■ **Task description**
Leave out the pictures and restate every entry word for word.

BEGIN Input data

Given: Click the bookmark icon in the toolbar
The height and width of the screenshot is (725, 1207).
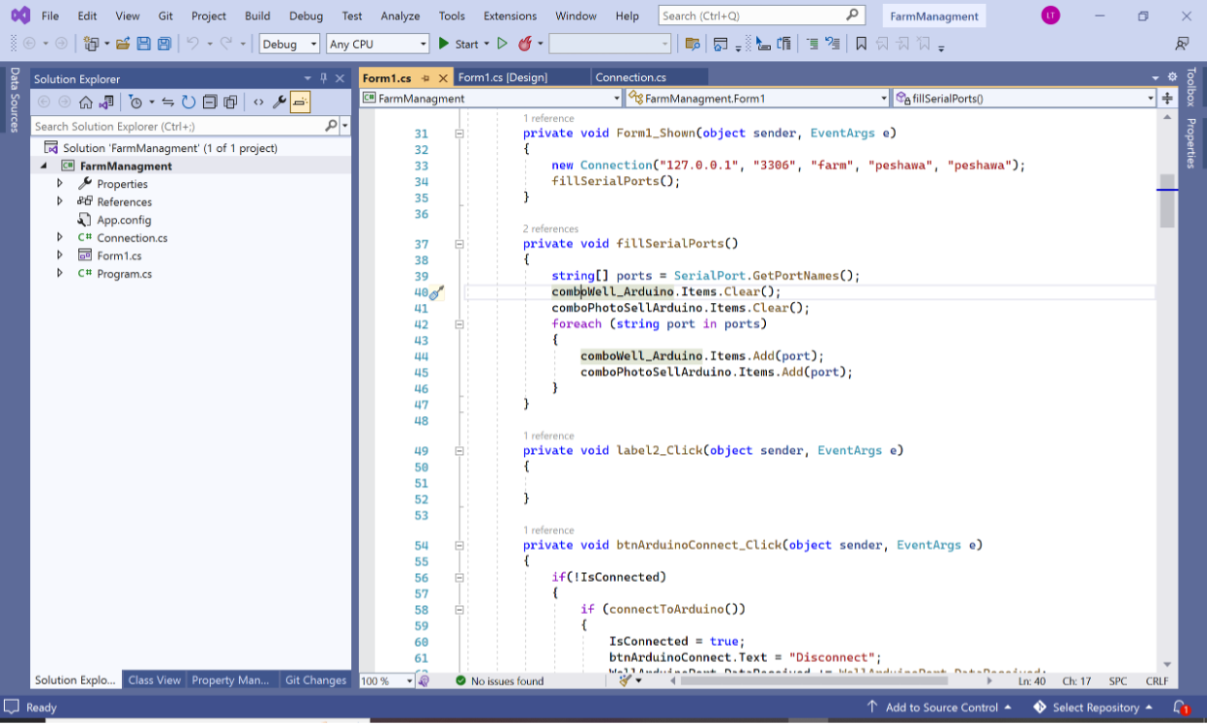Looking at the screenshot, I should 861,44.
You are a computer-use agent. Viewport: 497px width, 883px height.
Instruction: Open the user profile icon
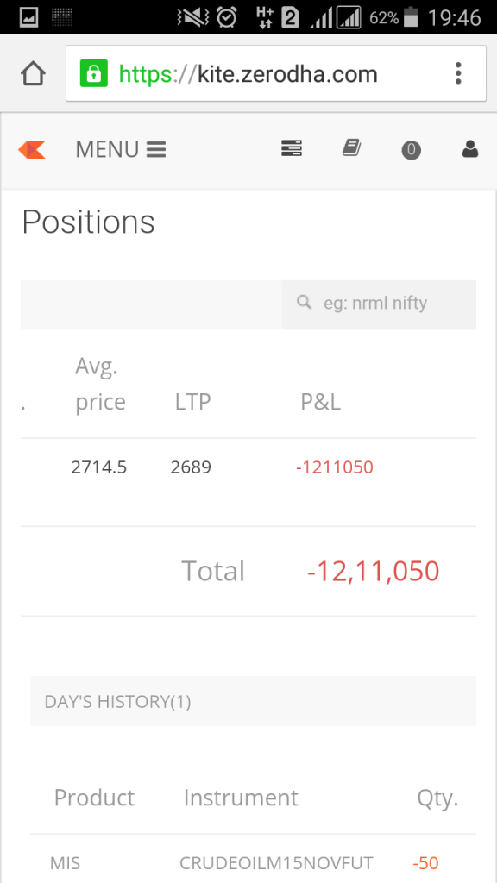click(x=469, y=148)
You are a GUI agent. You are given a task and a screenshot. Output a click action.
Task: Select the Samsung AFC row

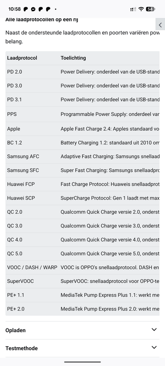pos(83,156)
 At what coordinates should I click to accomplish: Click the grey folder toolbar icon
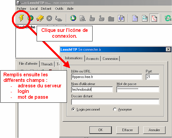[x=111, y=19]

END Input data

■ **Exercise output**
Given: Click the bookmark icon in the toolbar
The height and width of the screenshot is (725, 1207).
Looking at the screenshot, I should 861,44.
You are a computer-use agent. Viewport: 497px width, 883px height.
Instruction: Open the user profile icon
click(x=469, y=148)
You are a GUI agent. You are given a task and a screenshot. Output a click action.
Task: Select the Samsung AFC row

pos(83,156)
 At what coordinates should I click to accomplish: Click the grey folder toolbar icon
[x=111, y=19]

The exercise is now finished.